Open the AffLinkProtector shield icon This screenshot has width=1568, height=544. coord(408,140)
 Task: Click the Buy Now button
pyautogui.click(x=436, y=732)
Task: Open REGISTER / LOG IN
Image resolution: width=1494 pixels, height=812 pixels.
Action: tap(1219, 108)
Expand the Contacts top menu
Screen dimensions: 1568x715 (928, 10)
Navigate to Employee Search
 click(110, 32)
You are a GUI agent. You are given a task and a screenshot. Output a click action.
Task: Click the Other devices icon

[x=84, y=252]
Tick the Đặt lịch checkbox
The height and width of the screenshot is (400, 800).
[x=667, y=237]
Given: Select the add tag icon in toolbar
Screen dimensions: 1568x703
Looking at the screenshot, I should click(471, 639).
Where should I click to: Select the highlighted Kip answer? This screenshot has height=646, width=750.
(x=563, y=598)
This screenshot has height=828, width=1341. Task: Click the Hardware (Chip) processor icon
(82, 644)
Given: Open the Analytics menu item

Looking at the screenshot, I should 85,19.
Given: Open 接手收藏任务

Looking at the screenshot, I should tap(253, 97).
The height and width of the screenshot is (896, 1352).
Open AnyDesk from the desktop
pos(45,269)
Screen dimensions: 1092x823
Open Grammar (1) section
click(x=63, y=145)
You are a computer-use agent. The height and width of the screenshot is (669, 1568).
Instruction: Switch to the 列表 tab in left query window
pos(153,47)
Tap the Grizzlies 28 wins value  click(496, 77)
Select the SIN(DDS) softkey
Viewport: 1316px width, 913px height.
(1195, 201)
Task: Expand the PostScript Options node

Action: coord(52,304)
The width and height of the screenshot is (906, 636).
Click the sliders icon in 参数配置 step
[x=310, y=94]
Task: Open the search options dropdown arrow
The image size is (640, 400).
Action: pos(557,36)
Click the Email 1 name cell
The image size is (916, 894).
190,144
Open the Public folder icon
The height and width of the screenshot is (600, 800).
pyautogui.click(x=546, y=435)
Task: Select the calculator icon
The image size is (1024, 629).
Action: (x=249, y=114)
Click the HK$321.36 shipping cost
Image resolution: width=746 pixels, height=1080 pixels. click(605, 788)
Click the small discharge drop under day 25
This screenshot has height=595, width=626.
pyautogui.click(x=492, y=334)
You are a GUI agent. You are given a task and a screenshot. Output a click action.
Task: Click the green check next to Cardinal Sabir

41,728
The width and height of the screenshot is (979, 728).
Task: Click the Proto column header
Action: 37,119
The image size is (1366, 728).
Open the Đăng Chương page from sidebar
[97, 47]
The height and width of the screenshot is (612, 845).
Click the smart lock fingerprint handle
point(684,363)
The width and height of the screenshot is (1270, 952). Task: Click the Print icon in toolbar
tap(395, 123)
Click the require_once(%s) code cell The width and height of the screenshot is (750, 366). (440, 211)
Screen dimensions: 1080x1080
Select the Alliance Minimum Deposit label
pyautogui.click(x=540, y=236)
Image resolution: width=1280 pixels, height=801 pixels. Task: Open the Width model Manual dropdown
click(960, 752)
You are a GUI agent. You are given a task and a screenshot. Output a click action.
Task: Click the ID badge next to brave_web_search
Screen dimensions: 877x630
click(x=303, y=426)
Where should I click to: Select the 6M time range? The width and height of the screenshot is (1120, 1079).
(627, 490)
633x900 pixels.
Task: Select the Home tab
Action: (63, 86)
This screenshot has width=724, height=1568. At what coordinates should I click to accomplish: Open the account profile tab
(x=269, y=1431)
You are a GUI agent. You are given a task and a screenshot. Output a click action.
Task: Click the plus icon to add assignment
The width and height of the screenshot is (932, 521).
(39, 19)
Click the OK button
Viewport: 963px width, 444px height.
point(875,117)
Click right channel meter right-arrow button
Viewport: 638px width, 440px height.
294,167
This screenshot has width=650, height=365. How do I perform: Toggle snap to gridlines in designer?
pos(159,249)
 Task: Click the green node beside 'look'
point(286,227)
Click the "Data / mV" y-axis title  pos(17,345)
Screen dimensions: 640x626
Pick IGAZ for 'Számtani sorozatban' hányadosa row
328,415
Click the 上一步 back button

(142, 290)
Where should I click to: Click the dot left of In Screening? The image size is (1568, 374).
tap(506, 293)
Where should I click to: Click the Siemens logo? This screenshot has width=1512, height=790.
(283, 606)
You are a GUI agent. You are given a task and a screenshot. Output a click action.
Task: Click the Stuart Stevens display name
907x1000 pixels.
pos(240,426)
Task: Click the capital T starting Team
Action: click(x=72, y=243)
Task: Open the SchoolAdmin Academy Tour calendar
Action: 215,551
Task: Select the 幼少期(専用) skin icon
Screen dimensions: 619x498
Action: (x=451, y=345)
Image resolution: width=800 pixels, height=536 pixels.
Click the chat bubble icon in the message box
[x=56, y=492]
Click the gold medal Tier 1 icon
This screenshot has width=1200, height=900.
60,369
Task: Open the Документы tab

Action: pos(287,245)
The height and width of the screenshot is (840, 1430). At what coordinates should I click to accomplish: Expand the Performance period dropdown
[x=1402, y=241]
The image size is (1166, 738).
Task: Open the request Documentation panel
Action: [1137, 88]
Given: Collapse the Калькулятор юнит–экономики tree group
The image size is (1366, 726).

++++++++

== WHAT TO PRODUCE ==
Give back the entire listing above, matching every line exactly.

== TASK OUTPUT ==
Open the AffLinkProtector shield icon This screenshot has width=1568, height=544. coord(408,140)
 Task: Click the Buy Now button
pyautogui.click(x=436, y=732)
Task: Open REGISTER / LOG IN
Image resolution: width=1494 pixels, height=812 pixels.
Action: tap(1219, 108)
Expand the Contacts top menu
Screen dimensions: 1568x715 (928, 10)
Navigate to Employee Search
 click(110, 32)
You are a GUI agent. You are given a task and a screenshot. Output a click action.
Task: Click the Other devices icon

[x=84, y=252]
Tick the Đặt lịch checkbox
The height and width of the screenshot is (400, 800).
[x=667, y=237]
Given: Select the add tag icon in toolbar
Screen dimensions: 1568x703
Looking at the screenshot, I should click(471, 639).
Where should I click to: Select the highlighted Kip answer? This screenshot has height=646, width=750.
(x=563, y=598)
This screenshot has height=828, width=1341. Task: Click the Hardware (Chip) processor icon
(82, 644)
Given: Open the Analytics menu item

Looking at the screenshot, I should 85,19.
Given: Open 接手收藏任务

Looking at the screenshot, I should tap(253, 97).
The height and width of the screenshot is (896, 1352).
Open AnyDesk from the desktop
pos(45,269)
Screen dimensions: 1092x823
Open Grammar (1) section
click(x=63, y=145)
You are a computer-use agent. The height and width of the screenshot is (669, 1568).
Instruction: Switch to the 列表 tab in left query window
pos(153,47)
Tap the Grizzlies 28 wins value  click(496, 77)
Select the SIN(DDS) softkey
Viewport: 1316px width, 913px height.
(1195, 201)
Task: Expand the PostScript Options node

Action: coord(52,304)
The width and height of the screenshot is (906, 636).
Click the sliders icon in 参数配置 step
[x=310, y=94]
Task: Open the search options dropdown arrow
The image size is (640, 400).
Action: pos(557,36)
Click the Email 1 name cell
The image size is (916, 894).
190,144
Open the Public folder icon
The height and width of the screenshot is (600, 800).
pyautogui.click(x=546, y=435)
Task: Select the calculator icon
The image size is (1024, 629).
Action: (x=249, y=114)
Click the HK$321.36 shipping cost
Image resolution: width=746 pixels, height=1080 pixels. click(605, 788)
Click the small discharge drop under day 25
This screenshot has height=595, width=626.
pyautogui.click(x=492, y=334)
You are a GUI agent. You are given a task and a screenshot. Output a click action.
Task: Click the green check next to Cardinal Sabir

41,728
The width and height of the screenshot is (979, 728).
Task: Click the Proto column header
Action: 37,119
The image size is (1366, 728).
Open the Đăng Chương page from sidebar
[97, 47]
The height and width of the screenshot is (612, 845).
Click the smart lock fingerprint handle
point(684,363)
The width and height of the screenshot is (1270, 952). Task: Click the Print icon in toolbar
tap(395, 123)
Click the require_once(%s) code cell The width and height of the screenshot is (750, 366). (440, 211)
Screen dimensions: 1080x1080
Select the Alliance Minimum Deposit label
pyautogui.click(x=540, y=236)
Image resolution: width=1280 pixels, height=801 pixels. Task: Open the Width model Manual dropdown
click(960, 752)
You are a GUI agent. You are given a task and a screenshot. Output a click action.
Task: Click the ID badge next to brave_web_search
Screen dimensions: 877x630
click(x=303, y=426)
Where should I click to: Select the 6M time range? The width and height of the screenshot is (1120, 1079).
(627, 490)
633x900 pixels.
Task: Select the Home tab
Action: (63, 86)
This screenshot has width=724, height=1568. At what coordinates should I click to accomplish: Open the account profile tab
(x=269, y=1431)
You are a GUI agent. You are given a task and a screenshot. Output a click action.
Task: Click the plus icon to add assignment
The width and height of the screenshot is (932, 521).
(39, 19)
Click the OK button
Viewport: 963px width, 444px height.
point(875,117)
Click right channel meter right-arrow button
Viewport: 638px width, 440px height.
294,167
This screenshot has width=650, height=365. How do I perform: Toggle snap to gridlines in designer?
pos(159,249)
 Task: Click the green node beside 'look'
point(286,227)
Click the "Data / mV" y-axis title  pos(17,345)
Screen dimensions: 640x626
Pick IGAZ for 'Számtani sorozatban' hányadosa row
328,415
Click the 上一步 back button

(142, 290)
Where should I click to: Click the dot left of In Screening? The image size is (1568, 374).
tap(506, 293)
Where should I click to: Click the Siemens logo? This screenshot has width=1512, height=790.
(283, 606)
You are a GUI agent. You are given a task and a screenshot. Output a click action.
Task: Click the Stuart Stevens display name
907x1000 pixels.
pos(240,426)
Task: Click the capital T starting Team
Action: click(x=72, y=243)
Task: Open the SchoolAdmin Academy Tour calendar
Action: 215,551
Task: Select the 幼少期(専用) skin icon
Screen dimensions: 619x498
Action: (x=451, y=345)
Image resolution: width=800 pixels, height=536 pixels.
Click the chat bubble icon in the message box
[x=56, y=492]
Click the gold medal Tier 1 icon
This screenshot has width=1200, height=900.
60,369
Task: Open the Документы tab

Action: pos(287,245)
The height and width of the screenshot is (840, 1430). At what coordinates should I click to accomplish: Expand the Performance period dropdown
[x=1402, y=241]
The image size is (1166, 738).
Task: Open the request Documentation panel
Action: [1137, 88]
Given: Collapse the Калькулятор юнит–экономики tree group
The image size is (1366, 726).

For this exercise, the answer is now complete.